If you want a helpful answer to your question, I think you need to show an example of your data after you import it to Stata. The useful way to do that is with the -dataex- command. Please read the Forum FAQ, especially #12, for instructions about using -dataex-.
Comment
Carlo Lazzaro

Join Date: Apr 2014

Posts: 17707
#4

11 Jan 2018, 10:57

Clyde is right.
As an economist, I'm fatally poor at forecasting, not to say at thought reading!

Kind regards,
Carlo
(Stata 19.0)
Comment
Nick Cox

Join Date: Mar 2014

Posts: 35698
#5

11 Jan 2018, 12:49

Cross-posted at https://www.reddit.com/r/stata/comme..._that_will_be/ (no answers there at the time of writing).

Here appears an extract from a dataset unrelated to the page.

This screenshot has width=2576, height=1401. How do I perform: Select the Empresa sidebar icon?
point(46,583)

We ask that you tell us about cross-posting. This is explicit in the FAQ Advice everyone is asked to read before posting.

Like others I am not clear what you want here and can only echo the advice to provide a concrete data example.
Comment
Curan Tahim

Join Date: Jan 2018

Posts: 24
#6

12 Jan 2018, 11:17

Code:

* Example generated by -dataex-. To install: ssc install dataex clear input str67 movie_name long(genre1 genre2 genre3) "Avatar" 1 1 8 "Spectre " 1 1 17 "The Dark Knight Rises " 1 18 . "John Carter " 1 1 15 "Tangled " 2 2 3 end label values genre1 genre1 label def genre1 1 "Action", modify label def genre1 2 "Adventure", modify label values genre2 genre2 label def genre2 1 "Adventure", modify label def genre2 2 "Animation", modify label def genre2 18 "Thriller", modify label values genre3 genre3 label def genre3 3 "Comedy", modify label def genre3 8 "Fantasy", modify label def genre3 15 "Sci-Fi", modify label def genre3 17 "Thriller", modify

I hope I've done this correctly and it's clear! So basically what I have here is an example of how I currently have 8 variables for genre of each movie (genre1-genre8). I am looking for a way to collapse this into one genre variables, that would contain each genre 'tag' for a particular movie.

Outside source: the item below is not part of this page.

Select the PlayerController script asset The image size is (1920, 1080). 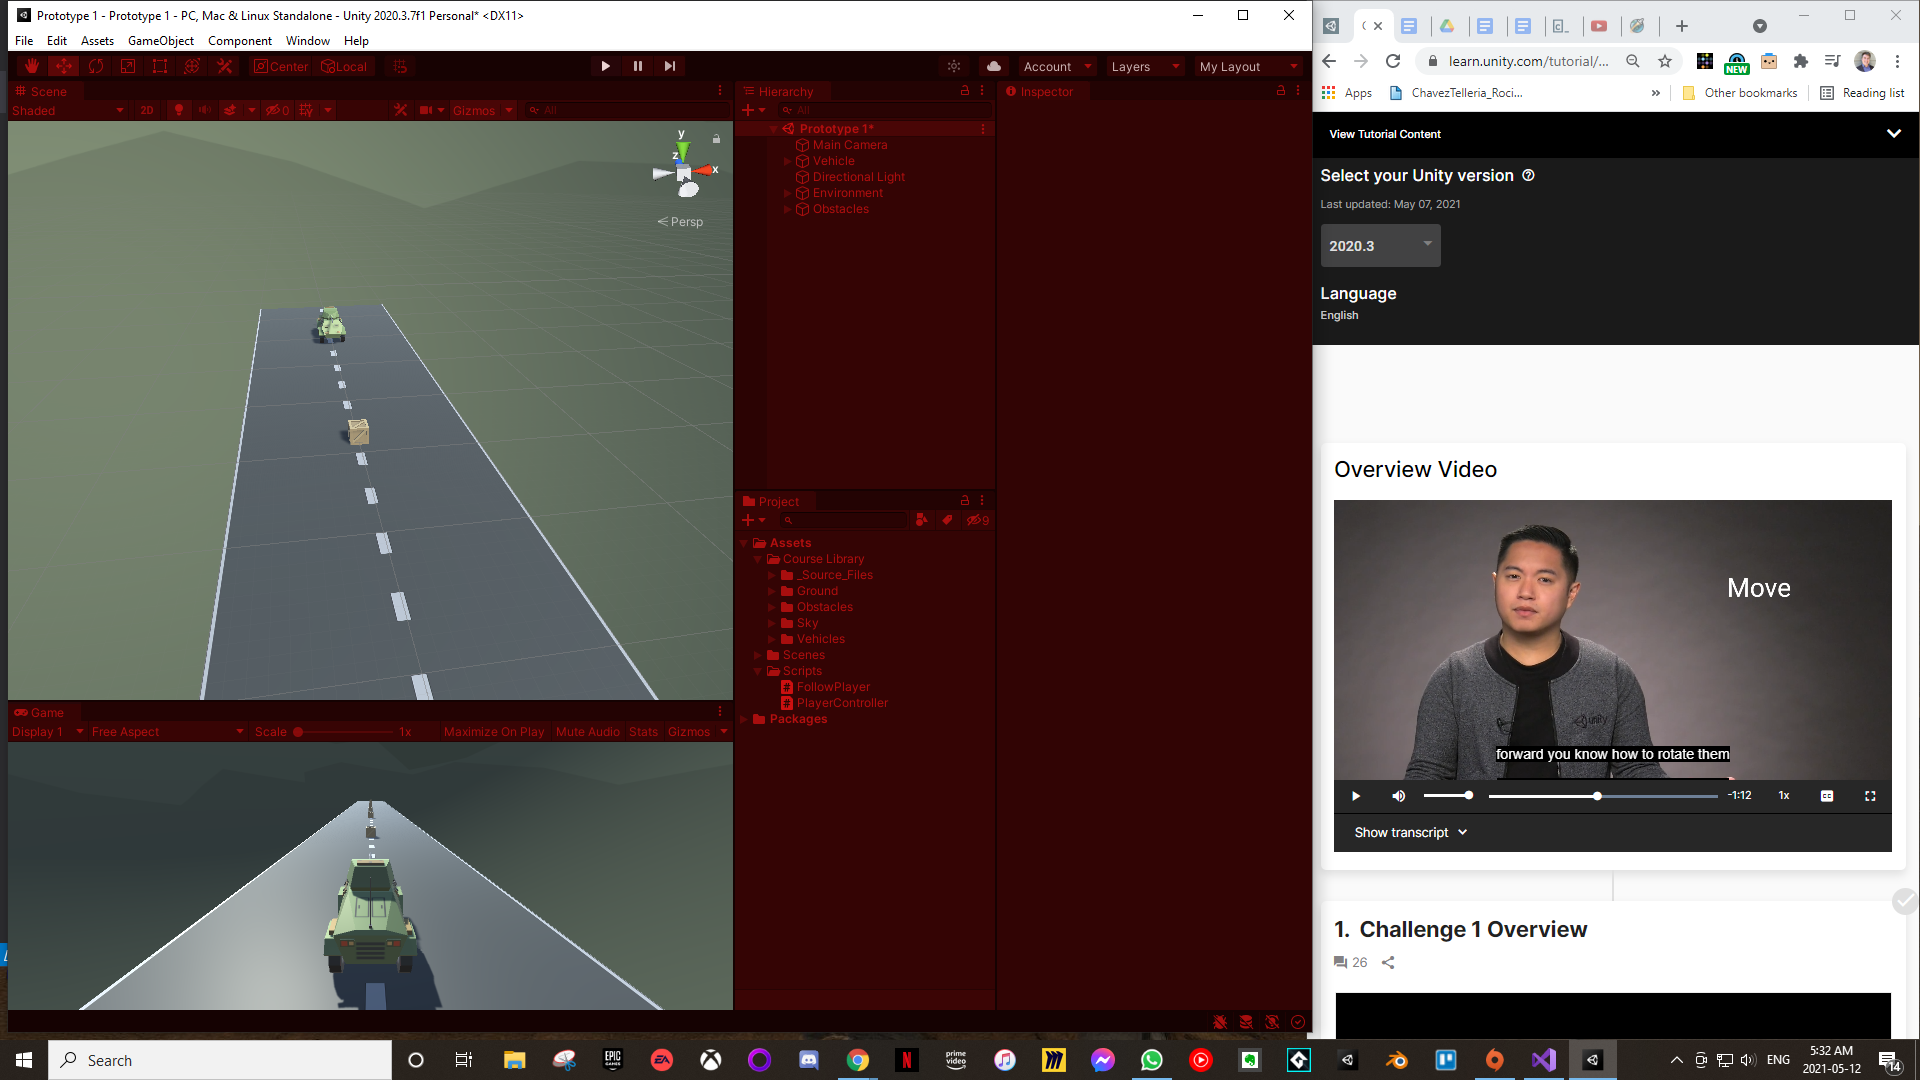click(841, 703)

Essentially I am trying to avoid having to add 8 sets of dummies for genre1 through genre8 with 17 dummies for each genre, especially as most have only two genre tags! If there was a way to create one genre variable, which would allow observations to be picked up if they are tagged with the genre, I believe that would be a much neater solution?
Comment

Clyde Schechter

Join Date: Apr 2014
Posts: 30100

12 Jan 2018, 11:28

So the first obstacle is that the numeric codes used in the genre variables are inconsistent with each other. In this case, best to go back to strings. Then we just concatenate the strings together:

Code:

* Example generated by -dataex-. To install: ssc install dataex
clear
input str67 movie_name long(genre1 genre2 genre3)
"Avatar"                 1  1  8
"Spectre "               1  1 17
"The Dark Knight Rises " 1 18  .
"John Carter "           1  1 15
"Tangled "               2  2  3
end
label values genre1 genre1
label def genre1 1 "Action", modify
label def genre1 2 "Adventure", modify
label values genre2 genre2
label def genre2 1 "Adventure", modify
label def genre2 2 "Animation", modify
label def genre2 18 "Thriller", modify
label values genre3 genre3
label def genre3 3 "Comedy", modify
label def genre3 8 "Fantasy", modify
label def genre3 15 "Sci-Fi", modify
label def genre3 17 "Thriller", modify

//    SINCE GENRES HAVE INCONSISTENT LABELS, REVERT TO STRINGS
foreach v of varlist genre* {
    decode `v', gen(_`v')
    drop `v'
    rename _`v' `v'
}

//    NOW CONCATENATE THE STRINGS IN SORTED ORDER
egen all_genres = concat(genre*), punct(" ")

Now if you want to do something with all observations that include "Adventure" among their tags you can do:

Code:

whatever_command ... if strpos(all_genres, "Adventure")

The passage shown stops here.